» **REQUIREMENT**:
Word for word, restate every line from the one with "Given: Click the" through the end of the records below, both included, and add nothing.

--- THE INPUT ---

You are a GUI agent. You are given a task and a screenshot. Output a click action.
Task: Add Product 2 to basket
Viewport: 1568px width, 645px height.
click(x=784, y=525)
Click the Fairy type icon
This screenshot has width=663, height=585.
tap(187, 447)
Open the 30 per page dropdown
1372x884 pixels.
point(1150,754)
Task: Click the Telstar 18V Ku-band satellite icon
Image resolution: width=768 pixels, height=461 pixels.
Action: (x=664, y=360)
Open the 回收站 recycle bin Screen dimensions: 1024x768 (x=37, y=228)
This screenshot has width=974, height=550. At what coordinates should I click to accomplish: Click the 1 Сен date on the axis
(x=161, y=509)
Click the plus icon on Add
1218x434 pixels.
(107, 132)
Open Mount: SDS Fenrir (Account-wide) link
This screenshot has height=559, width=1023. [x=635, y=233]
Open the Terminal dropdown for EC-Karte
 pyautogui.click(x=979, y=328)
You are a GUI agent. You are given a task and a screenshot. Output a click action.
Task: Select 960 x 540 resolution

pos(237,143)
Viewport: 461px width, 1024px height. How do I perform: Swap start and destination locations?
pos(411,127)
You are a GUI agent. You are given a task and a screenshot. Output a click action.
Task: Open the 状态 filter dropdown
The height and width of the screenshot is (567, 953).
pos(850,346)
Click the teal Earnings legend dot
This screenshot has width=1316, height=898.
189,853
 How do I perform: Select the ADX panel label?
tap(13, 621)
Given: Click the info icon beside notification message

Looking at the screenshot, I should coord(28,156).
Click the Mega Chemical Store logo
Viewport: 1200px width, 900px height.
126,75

---

» **ANSWER BOX**:
Given: Click the info icon beside notification message

Looking at the screenshot, I should coord(28,156).
Click the Mega Chemical Store logo
Viewport: 1200px width, 900px height.
126,75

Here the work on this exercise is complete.